„Ik ga zo een grote fout maken”, kondigde Arjen Lubach aan. Nu komen grote fouten in soorten en maten en Sterren op het doek (Omroep Max) is een gelegenheid met een gering schaderisico, maar toch. Lubach moest kiezen tussen drie portretten die van hem waren gemaakt, waarbij hij naar eigen zeggen een paar keer van gedachten veranderde.
Hij had net een wonderlijk gesprek gevoerd met presentator Özcan Akyol. Lubach had al voor het poseren verteld dat hij zich opgelaten voelde bij het vooruitzicht door drie schilders aangekeken te worden. Dat klopte, voor het oog van de kunstenaars, Akyol en de camera viel hij in ongemakken uiteen. Hij keek weg – en zei er snel bij dat hij dat altijd doet in gesprekken. Hij deed een kleine medische onthulling, maar vroeg zich eerst hardop af of hij dat zou gaan doen. Of hij vroeg: „Wat wil je nou horen, Eus?” – om daarna het soort inkijkje te geven waar Akyol naar zat te vissen.

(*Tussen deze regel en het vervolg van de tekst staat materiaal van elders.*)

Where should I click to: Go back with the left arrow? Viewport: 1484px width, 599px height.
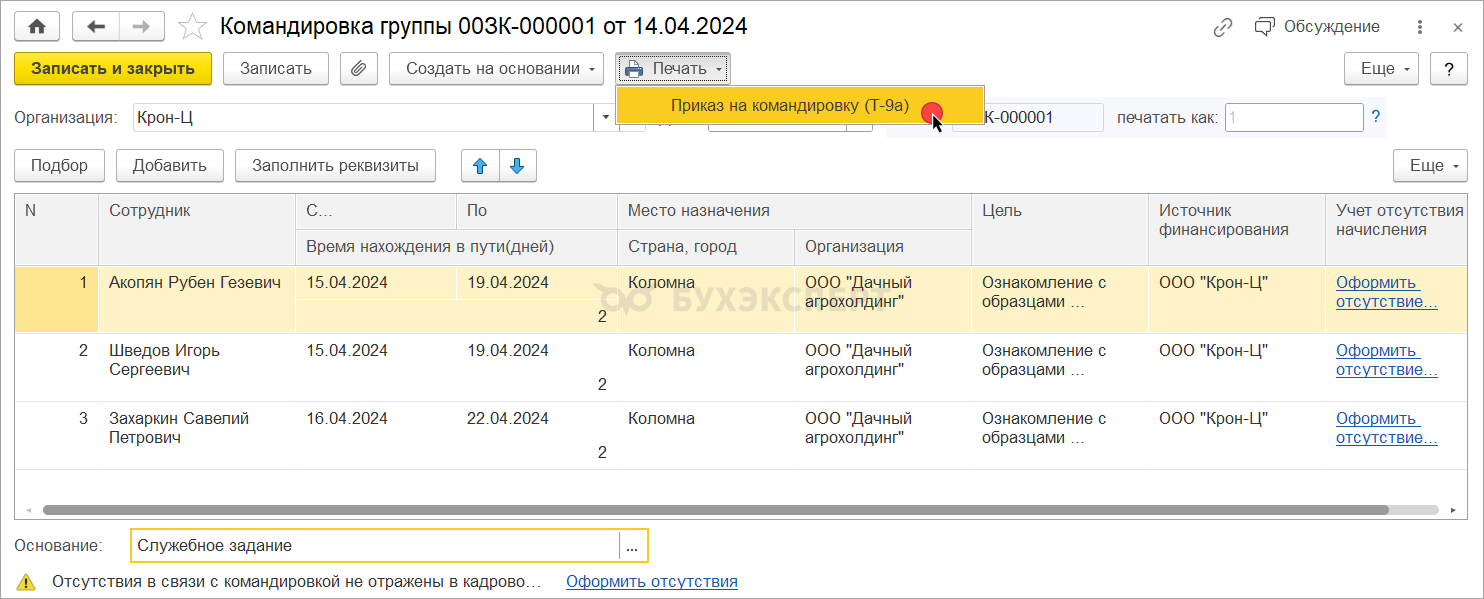click(97, 27)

Het was het ongemak van een man vol reserves die zijn publiek niet wilde teleurstellen, zich daar scherp van bewust was en in dat proces, soms met een hand voor zijn mond, zaken losliet die onmiskenbaar echt waren. Over dwangneuroses („Ik mag mezelf soms op iets irrationeels trakteren”) en angsten („Hypochonders krijgen ook kanker.”)
Dit alles had kunstenaar Wolf Hekkema gehoord en het bracht hem tot een geweldig schilderij waarop Lubach stond afgebeeld als een handpop die werd bestuurd door een versie van hemzelf. Daarbij lagen alle interpretaties open over de aard van de poppenspeler: stond die voor de angsten van de programmamaker, zijn professionaliteit, zijn rationaliteit, zijn irrationaliteit? Lubach deinsde uiteindelijk terug voor het meerduidige doek van Hekkema en koos een ander mooi werk. Hopelijk wordt de handpop door zijn vrienden gekocht om hem cadeau te doen voor zijn verjaardag.
Grappen en mediakritiek
Intussen kan de van Lubach verstoken zondagskijker sinds twee weken terecht bij het satirische Plakshot van Roel Maalderink. Dat is met zijn combinatie van actuele grappen en ernstig te nemen mediakritiek schatplichtig aan Lubach, al maakt Maalderink zijn programma niet vanuit het gelikte decor van een tv-studio, maar vanuit de geëxalteerde lulligheid van zijn woonkamer. Daar loopt zijn broer en huisgenoot soms door het beeld met een mokkend: „Ik woon hier ook.”
Maalderink werd bekend met zijn absurdistische straatinterviews in het online programma Voxpop. Ook Plakshot bevat onthechte straatgesprekken. Zo komt hij citaten ophalen voor een latere necrologie van Freek de Jonge en stelt hij de vraag of die „op zijn leeftijd” nog wel met een ijscokar had moeten rijden. Of hij probeert kandidaten te ronselen voor het nieuwe Talpa-programma Waterboarden voor het goede doel: „Heeft u iets met water?” Hij treft prompt een jongeman die hem begint uit te leggen dat waterboarden „niet ethisch” is.
Ook zagen we Maalderink verkleed als ‘Clown Jari’ in de wandelgangen van de Tweede Kamer, op een paar meter afstand van Jinek-interviewer Jaïr Ferwerda. Hij vertelde Jesse Klaver en Lilian Marijnissen flauwe moppen en verbijsterde Farid Azarkan toen hij na een ernstige vraag over laaggeletterdheid in Rotterdam-Zuid ineens een pruik en fopneus („Dat moet van de redactie”) opzette. Azarkan, bevangen door acute clownsangst, nam de benen.
Vorige week was er bovendien een fenomenale dreigrap aan het adres van ongevaccineerden: „51 is me postbus/ beng beng kogel in je kop dus/ of je gaat prikken/ of je gaat stikken […] proef je mijn sperma/ lekker Moderna.” Zo heeft het gilde van Nederlandse satirici (Freek de Jonge heeft ook niet het eeuwige leven) er een oorspronkelijk talent bij. Of Maalderink is een handpop van Arjen Lubach, dat kan ook.